Royal Saucissons, or thick sausages

Having provided Flesh of Partridges and of a fat Pullet or Capon, a little Gammon and other Bacon, and a piece of a Leg of Veal, all raw, with Parsly and Chibbols, let them be well chopt with Mushrooms and Truffles, and season'd with Pepper, Salt, beaten Spice, and a Clove of Garlick; adding also two whole Eggs, three or four Yolks and a little Milk-cream.

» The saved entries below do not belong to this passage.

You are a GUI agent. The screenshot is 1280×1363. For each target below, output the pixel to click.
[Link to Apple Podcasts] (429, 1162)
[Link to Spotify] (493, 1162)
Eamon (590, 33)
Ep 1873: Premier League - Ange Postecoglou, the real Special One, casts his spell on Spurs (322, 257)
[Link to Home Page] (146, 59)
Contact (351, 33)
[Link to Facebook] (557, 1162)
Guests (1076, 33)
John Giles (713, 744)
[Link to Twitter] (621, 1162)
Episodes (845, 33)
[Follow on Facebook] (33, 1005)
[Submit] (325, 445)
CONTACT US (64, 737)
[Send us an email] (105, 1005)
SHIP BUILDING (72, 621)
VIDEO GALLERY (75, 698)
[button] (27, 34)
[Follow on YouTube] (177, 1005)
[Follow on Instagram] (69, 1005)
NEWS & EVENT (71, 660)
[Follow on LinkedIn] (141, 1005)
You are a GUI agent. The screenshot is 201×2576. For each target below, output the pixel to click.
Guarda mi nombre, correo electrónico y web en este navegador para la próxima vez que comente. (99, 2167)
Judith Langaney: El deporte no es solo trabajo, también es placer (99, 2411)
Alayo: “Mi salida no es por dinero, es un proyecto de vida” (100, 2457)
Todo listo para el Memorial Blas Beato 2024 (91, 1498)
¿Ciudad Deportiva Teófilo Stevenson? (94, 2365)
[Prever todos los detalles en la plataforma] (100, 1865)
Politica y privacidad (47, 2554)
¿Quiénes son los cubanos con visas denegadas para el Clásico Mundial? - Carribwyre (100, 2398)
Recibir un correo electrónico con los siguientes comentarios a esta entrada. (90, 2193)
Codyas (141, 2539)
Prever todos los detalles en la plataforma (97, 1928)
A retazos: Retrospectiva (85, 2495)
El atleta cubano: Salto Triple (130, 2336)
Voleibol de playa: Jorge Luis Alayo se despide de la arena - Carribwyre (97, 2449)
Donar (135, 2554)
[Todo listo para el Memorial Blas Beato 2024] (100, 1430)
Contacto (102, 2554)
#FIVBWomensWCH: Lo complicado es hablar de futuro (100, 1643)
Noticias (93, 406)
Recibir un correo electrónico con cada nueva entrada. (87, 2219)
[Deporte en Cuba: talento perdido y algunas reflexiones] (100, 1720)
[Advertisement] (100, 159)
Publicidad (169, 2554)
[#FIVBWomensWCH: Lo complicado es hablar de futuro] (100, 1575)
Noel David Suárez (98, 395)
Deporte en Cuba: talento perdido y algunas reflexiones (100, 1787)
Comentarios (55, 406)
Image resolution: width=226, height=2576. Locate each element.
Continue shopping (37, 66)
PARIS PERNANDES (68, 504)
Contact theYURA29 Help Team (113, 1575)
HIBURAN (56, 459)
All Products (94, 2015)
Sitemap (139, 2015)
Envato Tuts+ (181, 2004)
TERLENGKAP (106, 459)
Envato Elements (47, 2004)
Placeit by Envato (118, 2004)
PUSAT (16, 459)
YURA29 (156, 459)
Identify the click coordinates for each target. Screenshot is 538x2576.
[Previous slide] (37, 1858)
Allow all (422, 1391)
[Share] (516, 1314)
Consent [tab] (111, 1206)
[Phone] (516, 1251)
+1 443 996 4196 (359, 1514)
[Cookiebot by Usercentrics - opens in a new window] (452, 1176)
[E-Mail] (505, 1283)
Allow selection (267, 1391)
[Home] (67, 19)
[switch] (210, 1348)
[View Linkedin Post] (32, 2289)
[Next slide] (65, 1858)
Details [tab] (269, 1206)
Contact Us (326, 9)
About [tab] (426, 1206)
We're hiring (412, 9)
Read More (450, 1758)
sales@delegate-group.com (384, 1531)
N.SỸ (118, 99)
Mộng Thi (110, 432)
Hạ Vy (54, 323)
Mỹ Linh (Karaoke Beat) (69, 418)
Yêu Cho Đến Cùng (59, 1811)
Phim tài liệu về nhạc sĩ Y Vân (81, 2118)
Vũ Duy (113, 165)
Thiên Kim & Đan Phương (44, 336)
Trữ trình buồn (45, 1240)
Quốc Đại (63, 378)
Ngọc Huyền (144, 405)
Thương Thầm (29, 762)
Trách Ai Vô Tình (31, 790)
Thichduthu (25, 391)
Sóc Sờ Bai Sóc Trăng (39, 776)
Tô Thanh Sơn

Then roll up this Farce into thick pieces, according to the quantity that you have of it, and to the end that it may be dress'd, without breaking it, let it be wrapt up in very thin Slices cut out of a Fillet of Veal, and beaten flat upon the Dresser, for that purpose; so as the Sausages may be made at least as thick as a Man's Arm, and of a convenient length. When they are thus order'd, they must be put into an oval Stew-pan, with a great many Bards or thin Slices of Bacon at the bottom, and stopt up close; covering them with Beef-stakes, and other Bacon-Bards. Afterwards, the Pan must be set between two Fires, taking care that they be not too quick, and the Sausages must be bak'd or stew'd in this manner about eight or ten Hours. As soon as they are ready, let them be remov'd from the Fire, and left to cool in the same Pan: Then they must be carefully taken out so as none be broken, and all the Meat round about must be taken away, with the Fat: At last you may cut the Sausages into Slices with a sharp Knife, and set them in good order in a Dish or Plate, to be serv'd up cold to Table. If there be occasion to make a Galantine at the same time, with the Royal Sausages, it may be dress'd in the same Stew-pan.
The court & country cook, faithfully translated out of French into English by J. K. A. J. Churchill, London, 1702, p. 242-3.
One is only limited in the size of the sausage by the piece of pounded meat [here is chicken breast] used to wrap the farce and size of the covered Stew-pan or casserole in which to cook it. I used Summer Sausage as bards. Curing salt mixed with the beaten spice would have assured the sausage's pink appearance when cooked.

1 comment:

Anonymous said...

Wow, Impressed!

This is almost like a scotch egg but taken to a whole new level.